Work task: Please print each record that follows precisely as it appears.

- - -

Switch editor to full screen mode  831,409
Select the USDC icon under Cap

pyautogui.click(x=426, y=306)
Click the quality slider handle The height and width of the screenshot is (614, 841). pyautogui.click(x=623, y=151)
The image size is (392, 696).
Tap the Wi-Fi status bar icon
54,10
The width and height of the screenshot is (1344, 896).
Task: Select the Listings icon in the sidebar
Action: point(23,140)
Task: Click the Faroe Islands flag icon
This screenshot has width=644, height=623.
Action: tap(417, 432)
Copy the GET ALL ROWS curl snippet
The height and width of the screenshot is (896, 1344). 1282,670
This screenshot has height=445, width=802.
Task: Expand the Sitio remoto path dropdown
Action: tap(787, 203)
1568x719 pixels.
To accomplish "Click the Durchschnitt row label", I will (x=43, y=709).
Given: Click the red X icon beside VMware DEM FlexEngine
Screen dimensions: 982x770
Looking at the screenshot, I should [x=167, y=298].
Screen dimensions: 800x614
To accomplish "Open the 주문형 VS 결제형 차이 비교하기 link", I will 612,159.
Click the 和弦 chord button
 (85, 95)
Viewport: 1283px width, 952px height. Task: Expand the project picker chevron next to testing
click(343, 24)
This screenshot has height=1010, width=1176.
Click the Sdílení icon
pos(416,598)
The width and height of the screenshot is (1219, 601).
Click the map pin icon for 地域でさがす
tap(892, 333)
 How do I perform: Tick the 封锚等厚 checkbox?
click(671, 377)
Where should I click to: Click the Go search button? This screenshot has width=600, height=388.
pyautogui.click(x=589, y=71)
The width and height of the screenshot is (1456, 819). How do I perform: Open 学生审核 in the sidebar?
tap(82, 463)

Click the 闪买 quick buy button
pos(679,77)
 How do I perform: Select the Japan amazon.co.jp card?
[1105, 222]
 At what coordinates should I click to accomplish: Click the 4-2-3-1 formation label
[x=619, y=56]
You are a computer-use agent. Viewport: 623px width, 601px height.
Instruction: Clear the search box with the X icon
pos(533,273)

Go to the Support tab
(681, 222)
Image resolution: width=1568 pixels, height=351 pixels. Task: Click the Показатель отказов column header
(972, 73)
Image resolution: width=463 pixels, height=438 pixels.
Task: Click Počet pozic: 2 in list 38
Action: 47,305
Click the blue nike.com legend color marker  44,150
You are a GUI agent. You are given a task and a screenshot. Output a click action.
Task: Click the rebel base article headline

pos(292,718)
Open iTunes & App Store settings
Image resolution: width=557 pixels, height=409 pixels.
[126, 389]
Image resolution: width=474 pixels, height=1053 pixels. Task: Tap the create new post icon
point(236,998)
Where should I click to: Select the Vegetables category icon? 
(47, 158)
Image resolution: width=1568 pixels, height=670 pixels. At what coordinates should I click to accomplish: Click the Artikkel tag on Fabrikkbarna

- - -

Reply to the task:
Switch editor to full screen mode  831,409
Select the USDC icon under Cap

pyautogui.click(x=426, y=306)
Click the quality slider handle The height and width of the screenshot is (614, 841). pyautogui.click(x=623, y=151)
The image size is (392, 696).
Tap the Wi-Fi status bar icon
54,10
The width and height of the screenshot is (1344, 896).
Task: Select the Listings icon in the sidebar
Action: point(23,140)
Task: Click the Faroe Islands flag icon
This screenshot has width=644, height=623.
Action: tap(417, 432)
Copy the GET ALL ROWS curl snippet
The height and width of the screenshot is (896, 1344). 1282,670
This screenshot has height=445, width=802.
Task: Expand the Sitio remoto path dropdown
Action: tap(787, 203)
1568x719 pixels.
To accomplish "Click the Durchschnitt row label", I will (x=43, y=709).
Given: Click the red X icon beside VMware DEM FlexEngine
Screen dimensions: 982x770
Looking at the screenshot, I should [x=167, y=298].
Screen dimensions: 800x614
To accomplish "Open the 주문형 VS 결제형 차이 비교하기 link", I will 612,159.
Click the 和弦 chord button
 (85, 95)
Viewport: 1283px width, 952px height. Task: Expand the project picker chevron next to testing
click(343, 24)
This screenshot has height=1010, width=1176.
Click the Sdílení icon
pos(416,598)
The width and height of the screenshot is (1219, 601).
Click the map pin icon for 地域でさがす
tap(892, 333)
 How do I perform: Tick the 封锚等厚 checkbox?
click(671, 377)
Where should I click to: Click the Go search button? This screenshot has width=600, height=388.
pyautogui.click(x=589, y=71)
The width and height of the screenshot is (1456, 819). How do I perform: Open 学生审核 in the sidebar?
tap(82, 463)

Click the 闪买 quick buy button
pos(679,77)
 How do I perform: Select the Japan amazon.co.jp card?
[1105, 222]
 At what coordinates should I click to accomplish: Click the 4-2-3-1 formation label
[x=619, y=56]
You are a computer-use agent. Viewport: 623px width, 601px height.
Instruction: Clear the search box with the X icon
pos(533,273)

Go to the Support tab
(681, 222)
Image resolution: width=1568 pixels, height=351 pixels. Task: Click the Показатель отказов column header
(972, 73)
Image resolution: width=463 pixels, height=438 pixels.
Task: Click Počet pozic: 2 in list 38
Action: 47,305
Click the blue nike.com legend color marker  44,150
You are a GUI agent. You are given a task and a screenshot. Output a click action.
Task: Click the rebel base article headline

pos(292,718)
Open iTunes & App Store settings
Image resolution: width=557 pixels, height=409 pixels.
[126, 389]
Image resolution: width=474 pixels, height=1053 pixels. Task: Tap the create new post icon
point(236,998)
Where should I click to: Select the Vegetables category icon? 
(47, 158)
Image resolution: width=1568 pixels, height=670 pixels. At what coordinates should I click to accomplish: Click the Artikkel tag on Fabrikkbarna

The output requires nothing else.